III. Complaint is made of the conduct of the county attorney in addressing the jury, but while some of his remarks were not within the limits of propriety and good taste, we do not think that they are of such a character as would justify the overturning of the verdict. There was some provocation for the objectionable language used by the county attorney, and when objection was made to the language the court cautioned the county attorney and promptly advised the jury to disregard the objectionable statements. Although complaint is now made of other language, no other objection was made by the defendant, nor did he call .the attention of the court in any way to the so-called misconduct.

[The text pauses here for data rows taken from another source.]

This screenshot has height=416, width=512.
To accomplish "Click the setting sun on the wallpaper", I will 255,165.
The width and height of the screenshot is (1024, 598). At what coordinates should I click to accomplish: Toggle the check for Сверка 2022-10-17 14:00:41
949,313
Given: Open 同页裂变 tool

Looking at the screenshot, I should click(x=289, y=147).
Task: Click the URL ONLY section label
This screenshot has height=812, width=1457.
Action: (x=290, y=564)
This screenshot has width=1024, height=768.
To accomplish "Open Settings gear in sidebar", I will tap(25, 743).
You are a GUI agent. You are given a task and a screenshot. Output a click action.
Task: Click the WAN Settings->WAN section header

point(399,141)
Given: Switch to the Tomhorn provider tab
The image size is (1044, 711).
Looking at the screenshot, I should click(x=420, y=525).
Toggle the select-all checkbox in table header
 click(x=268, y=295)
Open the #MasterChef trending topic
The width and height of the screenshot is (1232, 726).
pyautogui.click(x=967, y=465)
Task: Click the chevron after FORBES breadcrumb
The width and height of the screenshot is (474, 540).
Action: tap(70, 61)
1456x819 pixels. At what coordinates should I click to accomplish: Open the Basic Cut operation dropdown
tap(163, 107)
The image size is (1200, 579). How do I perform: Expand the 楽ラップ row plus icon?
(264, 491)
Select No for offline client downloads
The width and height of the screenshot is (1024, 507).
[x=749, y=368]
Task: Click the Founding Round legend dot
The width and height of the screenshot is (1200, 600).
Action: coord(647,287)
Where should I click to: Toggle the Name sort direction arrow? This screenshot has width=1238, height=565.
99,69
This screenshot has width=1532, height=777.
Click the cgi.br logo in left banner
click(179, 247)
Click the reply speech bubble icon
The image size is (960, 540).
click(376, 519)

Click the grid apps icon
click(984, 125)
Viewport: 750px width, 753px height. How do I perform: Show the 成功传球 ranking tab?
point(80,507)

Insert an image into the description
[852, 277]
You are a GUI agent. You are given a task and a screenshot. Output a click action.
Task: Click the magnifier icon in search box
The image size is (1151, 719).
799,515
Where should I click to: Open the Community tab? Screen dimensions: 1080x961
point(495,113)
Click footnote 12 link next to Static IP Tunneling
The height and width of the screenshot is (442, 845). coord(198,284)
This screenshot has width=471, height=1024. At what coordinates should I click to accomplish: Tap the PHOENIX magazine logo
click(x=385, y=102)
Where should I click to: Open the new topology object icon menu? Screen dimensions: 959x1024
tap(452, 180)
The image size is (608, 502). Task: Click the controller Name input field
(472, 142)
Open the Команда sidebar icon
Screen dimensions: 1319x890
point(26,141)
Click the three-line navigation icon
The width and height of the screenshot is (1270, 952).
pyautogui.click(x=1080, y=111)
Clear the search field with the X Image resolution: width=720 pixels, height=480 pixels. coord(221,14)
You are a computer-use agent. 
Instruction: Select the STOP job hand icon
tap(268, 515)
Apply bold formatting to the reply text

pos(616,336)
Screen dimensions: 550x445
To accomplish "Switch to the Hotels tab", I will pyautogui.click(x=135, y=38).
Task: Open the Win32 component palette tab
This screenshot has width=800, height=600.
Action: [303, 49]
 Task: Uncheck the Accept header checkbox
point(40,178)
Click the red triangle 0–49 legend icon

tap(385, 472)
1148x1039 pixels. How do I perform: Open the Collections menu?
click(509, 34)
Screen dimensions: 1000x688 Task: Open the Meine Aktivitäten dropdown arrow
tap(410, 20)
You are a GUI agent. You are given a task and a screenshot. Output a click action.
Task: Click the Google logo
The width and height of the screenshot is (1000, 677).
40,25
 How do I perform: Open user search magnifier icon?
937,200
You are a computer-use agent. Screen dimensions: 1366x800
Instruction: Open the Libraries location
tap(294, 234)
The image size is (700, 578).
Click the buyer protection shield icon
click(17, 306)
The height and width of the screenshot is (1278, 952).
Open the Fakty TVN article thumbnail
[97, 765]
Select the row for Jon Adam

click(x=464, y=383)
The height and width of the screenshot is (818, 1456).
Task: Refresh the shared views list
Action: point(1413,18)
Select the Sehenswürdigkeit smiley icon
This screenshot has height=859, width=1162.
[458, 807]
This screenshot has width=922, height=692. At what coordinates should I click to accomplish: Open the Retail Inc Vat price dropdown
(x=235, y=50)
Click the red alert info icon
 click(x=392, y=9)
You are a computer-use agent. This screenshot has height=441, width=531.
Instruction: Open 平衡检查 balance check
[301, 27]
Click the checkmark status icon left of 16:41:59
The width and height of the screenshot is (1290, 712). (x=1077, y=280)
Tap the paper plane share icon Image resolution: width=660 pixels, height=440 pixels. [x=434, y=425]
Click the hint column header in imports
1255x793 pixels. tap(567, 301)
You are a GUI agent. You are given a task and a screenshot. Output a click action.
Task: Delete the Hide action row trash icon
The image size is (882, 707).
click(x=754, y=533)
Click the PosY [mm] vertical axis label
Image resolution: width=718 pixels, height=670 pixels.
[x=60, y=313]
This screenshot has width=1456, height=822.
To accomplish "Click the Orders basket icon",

Under all the circumstances, we think there was no such misconduct as requires the court to grant a new trial. The State v. McCool, 34 Kan. 613.

IV. There is nothing substantial in the objections made to the jury, nor to the rulings upon the instructions ; and, as we find no errors in the record, the judgment of the District Court will be affirmed.






Dissenting Opinion

Doster, C. J.

(dissenting). I dissent from the application of the first syllabus to the facts of this case. It may be that the objections to the questions asked' the defendant and his witness, Berkson, as to their arrest upon former charges were not sufficiently specific. It may be that the objection that the arrests were in civil cases and that the record was the best evi*409dence, were not the ones to make, and that the objections should have been to the materiality and relevancy of the inquiries or that they were not proper cross-examination. They are treated, however, in the foregoing opinion, as raising the question whether, for the purpose of judging of the character and credit'of a witness, he may be asked if he had been formerly arrested. I have positive convictions that he cannot be so asked.

An arrest is nothing more than an accusation of crime or other act of turpitude: That it is made in the form of a forcible restraint of the person, based upon a sworn complaint, makes it, for purposes of disgrace or discredit, no stronger evidence of the truth of the accusation than an oral' statement by the accuser would be. No one would contend that a witness could be asked whether another person had not orally accused him of crime. Why should the rule be different when the accusation has been written out and sworn to? It is but an accusation in each case. Why should it be different when the sworn accusation is followed by an arrest? The arrest is but a reassertion of the accusation in another form. It is quite different, however, when the accusation has been proved. When the proceeding has passed from accusation to conviction, evidence of the turpitude of the witness exists; — not what somebody said of him, but what the judicial tribunals sitting in judgment upon the accusation have found against him. He may be asked whether he has been convicted of crime, but he ought not to be asked whether he has been accused of crime. Conviction is evidence of his baseness. Accusation only an insinuation against his character. Three of the four former decisions of this court cited in the foregoing opinion of the majority were cases in which the admissibility of convictions, not accusations, was *410upheld. In the other one the witness was asked as to the fact of his commission of an offense. That, of course, was equally permissible ás a question relating to conviction would be. There has been, therefore, up to this time, no rule upon the subject in this State ; and in my judgment there are no well considered decisions in other states sustaining the majority opinion in this case.